An Airbus electric-powered aircraft project - E-Fan X - mooted in Paris will take at least 15 years to reach fruition.
The European aerospace giant is working with Rolls-Royce and Siemens on developing a hybrid engine - due to be tested in the next two years - which would produce just 2 megawatts of power, far less than what’s needed to propel even a small narrow-body model.
Purely electrical propulsion is much further out, given that batteries are too heavy to achieve the same efficiency as fuel. Safran estimates that full-size battery-powered commercial aircraft are not feasible before 2050 at the earliest.
The United Nations aviation body estimates that aeroplane emissions of carbon dioxide will hit 2.7 billion metric tons by 2050. However, the International Council on Clean Transportation found that emissions from global air travel may be increasing more than 1.5 times that UN estimate.
Young climate activist Greta Thunberg thrust the issue into the spotlight recently when she took a yacht across the Atlantic ahead of her speech at the United Nations, rather than travelling by aeroplane.
Clark said there have been improvements in the way aircraft are built, leading to better fuel efficiencies.
“The aircraft is so much more efficient per seat mile, per seat kilometre that they were 30 or 40 years ago, and that’s improving all the time.”
However, he called on authorities to play their part in cutting down on fuel usage.
“I’m fairly optimistic that the business will continue, technology will continue to drive - excuse the pun - the way we go about flying these aeroplanes, the way we go about powering these aeroplanes, but there’s a lot more work to do with regard to the areas in which they operate – air traffic control systems, Europe, the Single European Skies Project, the air traffic control projects in North America.
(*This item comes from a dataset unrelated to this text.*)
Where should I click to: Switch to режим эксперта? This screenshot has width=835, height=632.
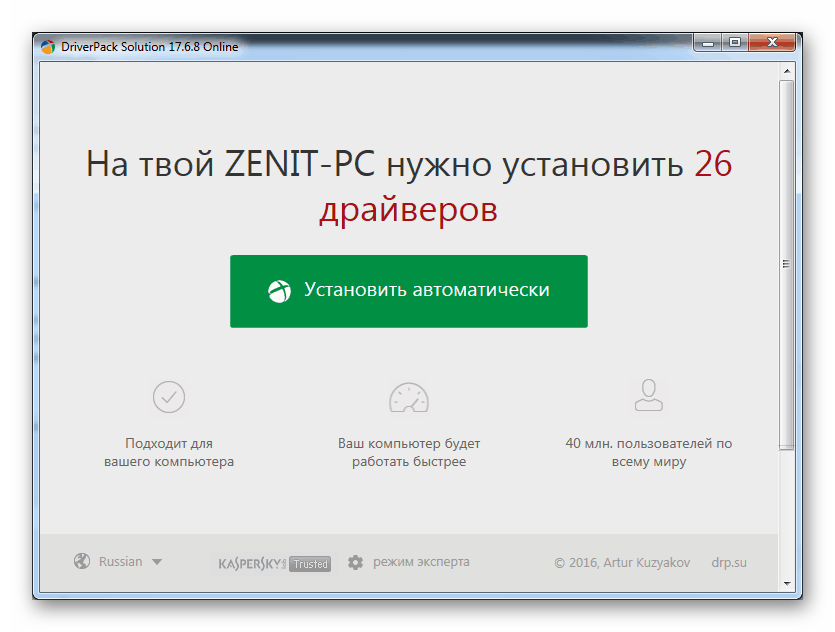[x=420, y=562]
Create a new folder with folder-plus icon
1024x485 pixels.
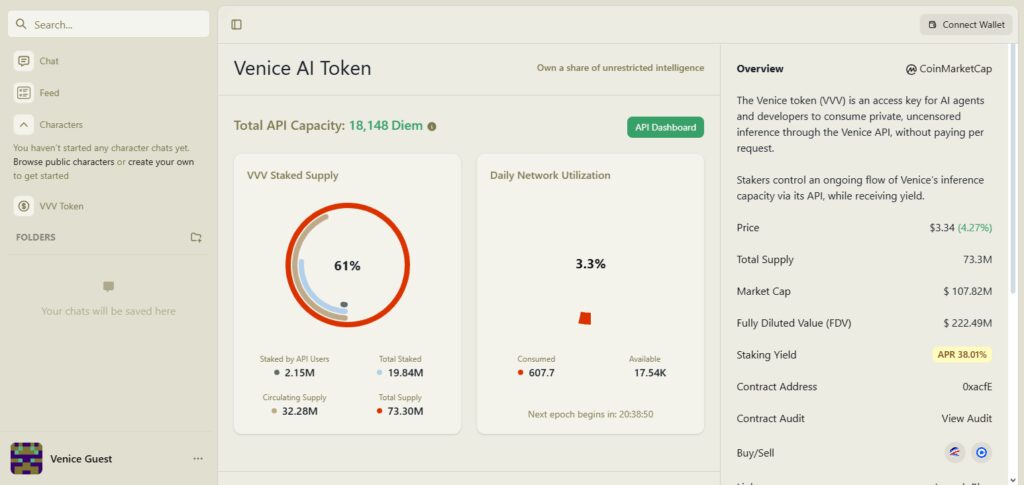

These have got to be improved, so that the aircraft can fly on straight-line routes without wandering around the skies of Europe or America and not burning fuel unnecessarily.”
He added: “We need to improve the way we go about holding patterns over places like Heathrow and even Dubai and other places where aircraft like the A380, which are burning 12 tonnes an hour of fuel at lower altitudes, are being held in circles because airports are too congested.”